Just before lunch, we decided to temporarily switch to the starboard tack so Marcie could drain the galley sink and pump out the aft head (being heeled on the port tack in bouncy seas interferes with the operation of the through-hull fittings). With the sink draining properly, everybody got a chance to wash their hair in the galley sink. Naturally, you use the least amount of fresh water possible, and I used about six cupfuls, a dribble at a time. That was for two shampoos and rinses!
|Nine of Cups' comfortable and secure cockpit, while sailing to Easter Island. As usual, the autopilot was steering.
Saturday, May 1, 2004 (Day 8 of the Easter Island Passage)
We usually have to run the engine during the night to charge the batteries. For the past several days, the battery voltage got low on David's night watch and he had to run the engine. Last night, the battery voltage got low earlier, on my night watch, and I had to run the engine. Whenever we run the engine to charge the batteries, we also run the watermaker to produce drinking water since the alternator produces enough surplus power to run the watermaker, too.
When you run the watermaker, at first the watermaker output is too salty to drink, so you turn a valve to divert the water into the galley sink, where it runs out of a small spigot. But since the galley sink is not draining with this angle of heel, the resulting water winds up accumulating and sloshing around. Eventually you'd have to tack the boat to drain the sink, or scoop out the water with a cup into a basin, then carry it topsides and pour it over the side.
To avoid this nuisance, David rigged a length of plastic tubing that slips over the end of the discharge spigot, runs across the cabin sole to the grating at the bottom of the companionway steps, then passes through a drain hole and into the bilge. This way, the waste water neatly drains into the bilge where it can be pumped overboard (since we pump the bilge every day).
Once the watermaker runs for a few minutes to clear out the salt, you pull the tubing off the sink spigot, collect a good swallow of output water in a cup, and taste it. If it tastes good, you turn the valve the other way to direct the watermaker output into the boat's water tanks.
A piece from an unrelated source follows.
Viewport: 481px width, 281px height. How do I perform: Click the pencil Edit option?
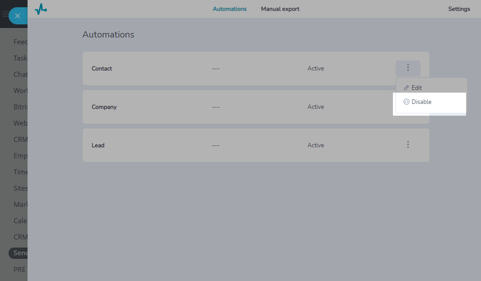point(413,88)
Since we usually run the engine for an hour to charge the batteries, we run the watermaker the same amount of time and shut everything down at the end of the hour.
The watermaker produces about 3-1/2 gallons of very good-tasting water every hour. While at anchor in the Galápagos, we were using about 10 gallons of water a day, which was for three people. It's not just for drinking, but also for cooking, washing dishes, brushing your teeth, washing yourself (with occasional showers and hair washing), and an occasional bucket or two of laundry (wash and rinse). While underway on this passage, we are using a lot less water. It's not possible to do laundry, since you can't hang it to dry (too windy and too much salt spray). It's difficult and even a little dangerous to take a shower so I don't think anybody has taken a shower yet. At best, you can take a "sponge bath", but even that is tricky and not very effective. We still use water for cooking and dishwashing, or I should say, Marcie does.
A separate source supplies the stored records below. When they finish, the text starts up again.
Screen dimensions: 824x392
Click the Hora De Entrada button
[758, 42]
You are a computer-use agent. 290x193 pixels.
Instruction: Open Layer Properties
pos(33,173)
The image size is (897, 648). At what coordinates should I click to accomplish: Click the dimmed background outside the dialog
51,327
My night watch was mild at first, then the wind and waves picked up, and thankfully so did our boat speed (which had been slow during the day). For a headsail, we are only using the staysail and avoiding the jib; the jib's UV-protection fabric needs some restitching and we don't want to make it worse.
At one point during my watch, a small object came hurtling into the dark cockpit. I turned on my headlamp and saw that it was a medium-size flying fish, now flopping around on the cockpit sole with his wings extended. I was surprised by the beautiful two-tone deep blue color of the fish, very dark on top and a beautiful rich blue below. Previously, I have only seen flying fish close-up when I find them dead, on deck, when I check the boat on my morning watch. Once they're dead, they have a very bland color. Also, the live fish's wings were extended and were quite large, looking something like finch wings. Once they're dead, their wings fold up making them look smaller. After enjoying a quick look at my winged visitor from the deep, I picked him up by a wingtip and tossed him back into the water.